What happens after that will closely mirror the process that applicants went through last year in placing their bids to get the available quota licenses. Those interested will need to place advertisements in the Commonwealth Journal indicating an intent to seek a license. There will likely be a 30-day window in which those who submitted applications previously and any new ones that wish to do so will subject to comments from the public. The state will then get with local ABC and city officials to make a determination regarding which applications will be approved.
Girdler said that the city has remained in contact “continually” with all the previous applicants that “we think would have a better economic impact” then some of the smaller-volume stores that were awarded licenses by the state, meaning those stores are likely to be in the hunt once again this go-round.
Nailing down the potential for more licenses is important for a city like Somerset which stands to grow significantly in the future, according to Girdler.

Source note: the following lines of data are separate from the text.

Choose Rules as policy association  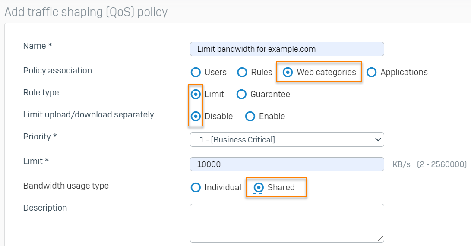(242, 72)
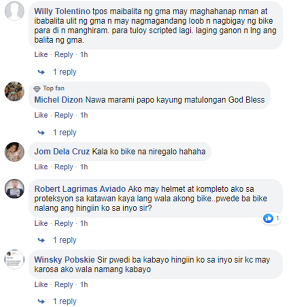
Task: Reply to Michel Dizon's comment
Action: 64,115
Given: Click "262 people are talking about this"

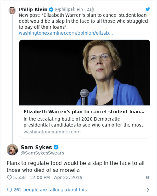Looking at the screenshot, I should click(50, 190).
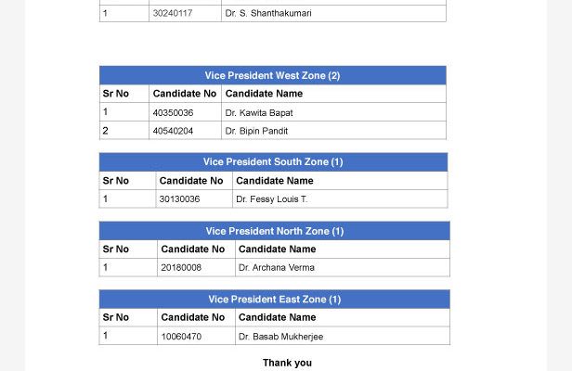
Task: Select candidate name Dr. Archana Verma
Action: coord(276,267)
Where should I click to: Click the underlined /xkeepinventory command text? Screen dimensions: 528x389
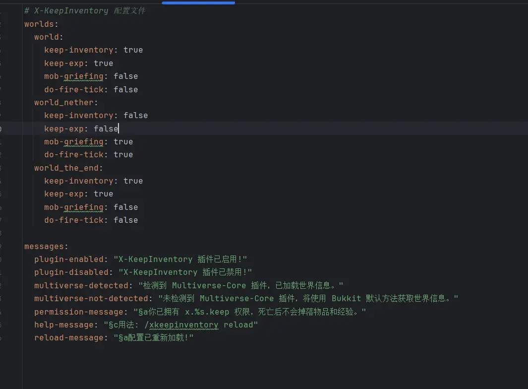(x=190, y=324)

“This sets the stage for the next 10 to 20 years,” said Girdler of the quota determination process, meaning what Somerset gets number-wise will likely be what the city is allowed for the decades to come. “We want to make certain to make the case that Somerset needed several more (licenses). It has a potential to grow over that time frame, plus the lake is going up, plus the urban area is really around 35,000 people.”

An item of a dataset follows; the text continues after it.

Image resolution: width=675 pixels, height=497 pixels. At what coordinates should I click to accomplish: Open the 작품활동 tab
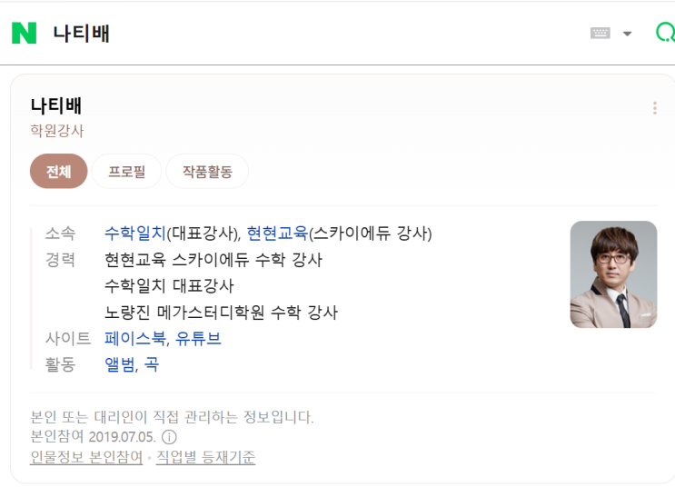click(207, 171)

The state based Somerset’s quota license number on the population of the City of Somerset, a hair under 12,000 as of the 2010 census. Yet the town serves as the commercial hub for all of Pulaski County, which is over five times that number in population, as well as surrounding counties and summer tourists, meaning the market that Somerset serves is significantly greater than the population recognized by the state in making their previous quota decision last January.